Facebook grabs Hot Potato mobile check-in startup
Facebook has grabbed Hot Potato, a young Internet firm that lets people use smartphones to let friends know what they are up to at any given moment.
Hot Potato informed fans of the takeover on Friday; just two days after Facebook threw the switch on a new feature that lets US members of the social networking service share their whereabouts with friends while on the move.
"We're excited to confirm that we recently acquired Hot Potato, a service that helps people socialize around live events and share what they're doing with friends," Facebook said in an email response to an AFP inquiry.
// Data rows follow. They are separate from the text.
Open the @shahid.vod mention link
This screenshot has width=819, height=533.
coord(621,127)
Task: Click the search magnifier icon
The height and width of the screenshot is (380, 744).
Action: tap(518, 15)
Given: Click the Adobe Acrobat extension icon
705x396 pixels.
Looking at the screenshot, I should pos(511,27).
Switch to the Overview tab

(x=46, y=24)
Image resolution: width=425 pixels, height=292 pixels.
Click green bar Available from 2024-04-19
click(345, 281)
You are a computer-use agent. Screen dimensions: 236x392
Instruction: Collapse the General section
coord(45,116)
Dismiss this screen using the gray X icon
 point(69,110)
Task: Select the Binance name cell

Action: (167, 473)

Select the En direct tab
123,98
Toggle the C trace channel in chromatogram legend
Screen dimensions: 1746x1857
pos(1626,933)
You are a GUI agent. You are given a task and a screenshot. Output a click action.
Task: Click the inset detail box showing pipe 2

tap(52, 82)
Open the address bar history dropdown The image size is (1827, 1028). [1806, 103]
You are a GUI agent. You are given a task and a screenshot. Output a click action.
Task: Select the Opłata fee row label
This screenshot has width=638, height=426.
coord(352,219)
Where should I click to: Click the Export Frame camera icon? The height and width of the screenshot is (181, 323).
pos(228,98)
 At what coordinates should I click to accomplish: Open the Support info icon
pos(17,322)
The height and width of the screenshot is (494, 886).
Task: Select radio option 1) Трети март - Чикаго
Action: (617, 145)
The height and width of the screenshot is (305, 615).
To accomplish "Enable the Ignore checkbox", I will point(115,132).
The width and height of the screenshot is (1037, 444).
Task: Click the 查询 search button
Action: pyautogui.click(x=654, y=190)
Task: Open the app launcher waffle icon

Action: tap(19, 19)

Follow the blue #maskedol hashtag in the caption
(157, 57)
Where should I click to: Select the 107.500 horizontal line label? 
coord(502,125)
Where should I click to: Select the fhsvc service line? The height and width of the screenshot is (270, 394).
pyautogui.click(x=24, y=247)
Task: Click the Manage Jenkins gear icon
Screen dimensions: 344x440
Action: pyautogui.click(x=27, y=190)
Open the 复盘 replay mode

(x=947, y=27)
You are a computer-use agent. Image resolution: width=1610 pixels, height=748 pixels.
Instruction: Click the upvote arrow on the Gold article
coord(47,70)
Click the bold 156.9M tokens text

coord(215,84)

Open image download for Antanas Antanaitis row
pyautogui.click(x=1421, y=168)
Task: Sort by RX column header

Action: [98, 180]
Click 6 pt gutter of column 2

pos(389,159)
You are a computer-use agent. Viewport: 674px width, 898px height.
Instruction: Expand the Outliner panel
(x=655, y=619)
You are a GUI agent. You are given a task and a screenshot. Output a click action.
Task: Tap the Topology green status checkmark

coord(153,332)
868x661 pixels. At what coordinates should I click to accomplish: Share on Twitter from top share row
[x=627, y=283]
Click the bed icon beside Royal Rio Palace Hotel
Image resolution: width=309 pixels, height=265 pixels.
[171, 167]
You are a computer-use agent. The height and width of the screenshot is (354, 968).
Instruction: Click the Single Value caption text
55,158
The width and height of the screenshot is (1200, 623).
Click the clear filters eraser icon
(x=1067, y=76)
"We've admired for some time how Hot Potato is tackling this space and look forward to working with them to bring Hot Potato innovations to Facebook."
Hot Potato about eight months ago launched a social networking service that lets users "check-in" to let friends know what they are thinking, watching, playing, attending, listening to, or otherwise doing.
Hot Potato's approach distinguished it from the growing field of location-based social networks such as Foursquare and Gowalla that let people check into places such as a specific restaurant, park, or theater.
Whereas Foursquare might let people know a friend checked-in to a local pub, Hot Potato prompts users to complete thoughts including "I'm listening to" and "I'm thinking."
The Hot Potato approach is reminiscent of a private-circle version of Twitter, the hot microblogging service that lets people share thoughts and moments at any time in the form of terse text messages.
"Since going live last November, we've been inspired and energized by your reaction to the service and people's appetite for socializing around activities and live events," the New York City-based startup said in a blog post.
"If Hot Potato was going to sell to anyone, Facebook was the natural choice."
The startup told members how to download their information from the website and said it will delete all user data when it closes shop in about a month.
The acquisition appeared to be another step in a vision by Facebook to become a collective memory of sorts, letting members tie their experiences and thoughts to locations for posterity.
A Facebook Places service that began rolling out in the United States on Wednesday marked the firm's hotly anticipated first step into "location-based" services that have been catching on with people who own smartphones equipped with satellite position tracking capabilities.
"You can immediately tell people about that favorite spot with Facebook Places," said Places product manager Michael Eyal Sharon.
"You can share where you are and the friends you're with in real time from your mobile device."
Facebook members can "check-in" at restaurants, bars, or other social venues and let their friends at the social network instantly know where they are and with whom.
A Places application for iPhone handsets was released, and social network members with smartphones with Web browser software that supports geo-location and HTML5 could use Places at the mobile website touch.facebook.com.
Privacy advocates were quick to express concerns about adding people's whereabouts to the treasure trove of personal data Facebook users store at the social-networking service.
"We understand and appreciate the various privacy protections and options that are currently available to Places users," the American Civil Liberties Union said in a release.